Montano le perplessità dopo l'annuncio dell'aggravio di spesa sul revamping. Due voci: i sindaci Aspesi (Cardano al campo) e Reggio (Golasecca)
Ha lasciato comprensibilmente qualche strascico l’annuncio che il "revamping" dell’inceneritore Accam è da… "revampare" ulteriormente, con altri quattro milioni di euro di spesa prevista, per aggiornare il progetto in relazione ad un elemento del sistema, una griglia che dovrà garantire raffreddamento ad acqua piuttosto che ad aria, indispensabile per ottenere gli altrettanto essenziali certificati verdi.
Tra le voci perplesse, ne abbiamo sentite due: Mario Aspesi, sindaco di Cardano al Campo, e la collega Maria Maddalena "Madì" Reggio, di Golasecca. Ne emerge che qualche chiarimento ulteriore ai soci andrà dato.
«Sono passati quasi due anni da quando ci è stato presentato il revamping e lo abbiamo approvato» constata Aspesi, che in assemblea è sempre stato fra i più attenti ed equilibrati, generalmente astenendosi da polemiche. «Nel frattempo ci sono state due tornate elettorali, ci sono nuovi sindaci o assessori loro delagti che non hanno mai visto realmente il progetto. E tanto più, vista la sua rilevanza e il fatto che garantirà condizioni anche ambientali migliori, mi sembra proprio il caso di ripresentare questo progetto all’assemblea dei soci, con le integrazioni del caso».

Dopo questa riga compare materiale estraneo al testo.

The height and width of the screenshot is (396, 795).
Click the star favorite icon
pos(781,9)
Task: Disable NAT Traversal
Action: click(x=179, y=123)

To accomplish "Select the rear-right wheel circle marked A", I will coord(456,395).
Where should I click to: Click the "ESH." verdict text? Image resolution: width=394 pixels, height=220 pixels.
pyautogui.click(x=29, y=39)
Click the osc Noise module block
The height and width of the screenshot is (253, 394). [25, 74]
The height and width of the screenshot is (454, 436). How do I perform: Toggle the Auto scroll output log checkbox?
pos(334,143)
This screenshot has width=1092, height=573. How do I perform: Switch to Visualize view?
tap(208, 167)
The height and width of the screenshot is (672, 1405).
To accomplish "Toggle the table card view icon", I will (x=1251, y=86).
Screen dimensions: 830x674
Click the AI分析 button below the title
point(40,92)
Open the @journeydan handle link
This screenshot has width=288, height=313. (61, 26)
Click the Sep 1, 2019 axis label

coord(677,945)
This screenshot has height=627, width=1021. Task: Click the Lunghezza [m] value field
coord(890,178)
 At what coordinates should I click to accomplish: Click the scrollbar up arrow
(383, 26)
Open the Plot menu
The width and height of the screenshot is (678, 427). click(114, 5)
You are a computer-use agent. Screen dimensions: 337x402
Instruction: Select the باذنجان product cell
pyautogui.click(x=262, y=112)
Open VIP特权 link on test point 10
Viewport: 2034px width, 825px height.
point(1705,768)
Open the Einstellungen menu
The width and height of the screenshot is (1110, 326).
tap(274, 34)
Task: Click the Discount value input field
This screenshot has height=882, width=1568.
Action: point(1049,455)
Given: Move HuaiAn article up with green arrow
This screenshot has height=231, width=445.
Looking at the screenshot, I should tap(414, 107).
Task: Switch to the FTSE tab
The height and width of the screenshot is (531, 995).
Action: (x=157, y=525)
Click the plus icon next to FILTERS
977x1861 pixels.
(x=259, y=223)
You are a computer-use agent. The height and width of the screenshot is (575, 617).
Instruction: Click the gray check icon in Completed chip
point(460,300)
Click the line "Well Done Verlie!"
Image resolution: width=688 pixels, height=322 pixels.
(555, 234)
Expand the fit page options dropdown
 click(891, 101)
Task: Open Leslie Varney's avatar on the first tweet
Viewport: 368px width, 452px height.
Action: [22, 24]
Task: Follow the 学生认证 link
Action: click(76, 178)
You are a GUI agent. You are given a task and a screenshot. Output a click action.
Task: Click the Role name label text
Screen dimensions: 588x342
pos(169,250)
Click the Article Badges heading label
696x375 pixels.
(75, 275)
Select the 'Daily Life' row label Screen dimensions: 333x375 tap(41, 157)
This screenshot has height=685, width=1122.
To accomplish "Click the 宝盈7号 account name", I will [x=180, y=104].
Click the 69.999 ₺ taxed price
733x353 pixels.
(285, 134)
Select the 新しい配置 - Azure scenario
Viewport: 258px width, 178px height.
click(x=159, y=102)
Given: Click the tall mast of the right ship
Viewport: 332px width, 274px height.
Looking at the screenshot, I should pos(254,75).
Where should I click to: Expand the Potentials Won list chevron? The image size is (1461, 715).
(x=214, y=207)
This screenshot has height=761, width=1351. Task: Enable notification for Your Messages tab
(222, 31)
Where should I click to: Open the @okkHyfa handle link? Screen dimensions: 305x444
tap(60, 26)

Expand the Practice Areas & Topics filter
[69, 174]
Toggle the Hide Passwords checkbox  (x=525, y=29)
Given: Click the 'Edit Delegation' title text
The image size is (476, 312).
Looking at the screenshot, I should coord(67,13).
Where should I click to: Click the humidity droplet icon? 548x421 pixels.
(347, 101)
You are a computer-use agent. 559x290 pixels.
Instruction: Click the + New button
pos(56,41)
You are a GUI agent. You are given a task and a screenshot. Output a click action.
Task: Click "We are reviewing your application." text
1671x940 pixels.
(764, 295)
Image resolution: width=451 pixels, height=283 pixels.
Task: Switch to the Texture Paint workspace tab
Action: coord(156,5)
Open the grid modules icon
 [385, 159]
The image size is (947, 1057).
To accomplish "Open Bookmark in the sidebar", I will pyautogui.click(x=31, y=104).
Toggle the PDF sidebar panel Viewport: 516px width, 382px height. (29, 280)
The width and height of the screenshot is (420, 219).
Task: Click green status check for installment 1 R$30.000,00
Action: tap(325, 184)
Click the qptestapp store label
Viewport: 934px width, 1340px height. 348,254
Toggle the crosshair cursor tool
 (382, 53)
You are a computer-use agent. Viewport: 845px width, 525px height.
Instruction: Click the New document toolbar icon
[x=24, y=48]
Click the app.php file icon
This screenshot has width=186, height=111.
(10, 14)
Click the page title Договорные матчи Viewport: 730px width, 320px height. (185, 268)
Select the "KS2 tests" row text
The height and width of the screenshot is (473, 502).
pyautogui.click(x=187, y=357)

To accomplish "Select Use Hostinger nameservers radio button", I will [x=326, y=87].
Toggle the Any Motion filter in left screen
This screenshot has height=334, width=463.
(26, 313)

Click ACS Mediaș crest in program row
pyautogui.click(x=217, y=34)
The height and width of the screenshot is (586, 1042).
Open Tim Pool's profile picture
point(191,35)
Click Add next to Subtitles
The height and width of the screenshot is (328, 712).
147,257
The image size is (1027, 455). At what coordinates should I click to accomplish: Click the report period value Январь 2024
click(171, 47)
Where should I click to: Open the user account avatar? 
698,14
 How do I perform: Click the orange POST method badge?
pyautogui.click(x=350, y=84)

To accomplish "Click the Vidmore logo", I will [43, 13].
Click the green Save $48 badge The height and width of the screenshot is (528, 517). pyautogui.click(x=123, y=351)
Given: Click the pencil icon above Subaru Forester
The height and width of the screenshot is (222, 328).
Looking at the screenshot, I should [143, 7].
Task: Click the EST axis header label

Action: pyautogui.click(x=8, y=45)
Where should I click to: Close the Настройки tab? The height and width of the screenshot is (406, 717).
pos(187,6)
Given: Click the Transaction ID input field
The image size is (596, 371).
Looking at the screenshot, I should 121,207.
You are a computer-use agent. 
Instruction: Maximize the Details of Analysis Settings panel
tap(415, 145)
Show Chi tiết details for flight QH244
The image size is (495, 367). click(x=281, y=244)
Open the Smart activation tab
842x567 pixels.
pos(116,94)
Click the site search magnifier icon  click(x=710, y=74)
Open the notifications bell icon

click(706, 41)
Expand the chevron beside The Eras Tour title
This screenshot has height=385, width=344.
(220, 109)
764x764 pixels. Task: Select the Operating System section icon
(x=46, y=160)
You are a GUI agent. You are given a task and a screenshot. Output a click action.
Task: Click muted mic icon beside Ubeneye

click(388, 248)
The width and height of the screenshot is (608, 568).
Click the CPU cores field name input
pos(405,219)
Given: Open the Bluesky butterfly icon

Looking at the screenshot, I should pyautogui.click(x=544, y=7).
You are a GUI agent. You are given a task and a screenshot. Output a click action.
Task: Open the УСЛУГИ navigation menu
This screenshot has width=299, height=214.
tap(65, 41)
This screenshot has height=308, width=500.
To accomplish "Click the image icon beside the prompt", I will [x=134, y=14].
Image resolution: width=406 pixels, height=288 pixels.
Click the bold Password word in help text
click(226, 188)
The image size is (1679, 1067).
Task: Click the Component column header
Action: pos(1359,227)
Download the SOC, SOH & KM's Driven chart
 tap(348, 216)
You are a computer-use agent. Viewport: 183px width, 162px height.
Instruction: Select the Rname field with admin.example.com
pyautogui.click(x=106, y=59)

Ribadisce il concetto Madì Reggio. «Sono arrivata in assemblea convinta che si trattasse del nuovo CdA e di aggiornamenti sull’andamento delle procedure per il revamping, quello c’era nell’ordine del giorno. Poi ci dicono che c’è una modifica del progetto, oltretutto a causa di una normativa che risale al 2008», cioè prima della precedente presentazione ai soci. «Voglio andare fino in fondo su questo, e vederci chiaro, ne ho diritto, anche se come Golasecca sono un "peso piuma" fra i soci. Mi prospettano quattro milioni in più: nel mio piccolo, non posso stare zitta. Ho un consiglio comunale cui rendere conto, noi ci eravamo impegnati per il sì alle fideiussioni alle banche», altra battaglia passata sul filo del rasoio, fra molti mal di pancia in seno all’assemblea. A sentire alcuni, non ci dovrebbero essere conseguenze in quell’ambito: «Io ho capito l’esatto contrario, e scriverò alla società per chiarimenti, sono preoccupata» ammette Reggio. «Nell’ordine del giorno di ieri non c’era nemmeno scritto che avremmo dovuto dare un voto di indirizzo (che poi non c’è stato, almeno non formalmente ndr). Non sappiamo su cosa di preciso, e avremmo dovuto votare? Così sono intervenuta e ho chiesto un incontro per ripresentare il progetto del revamping com’è ora, e per capire come mai siamo già qui a doverlo ritoccare del 10%, e fosse poco. Vogliamo essere aggiornati e condividere tutte le iniziative della società: non ci si metta di fronte a fatti compiuti, così, senza darci modo di prepararci».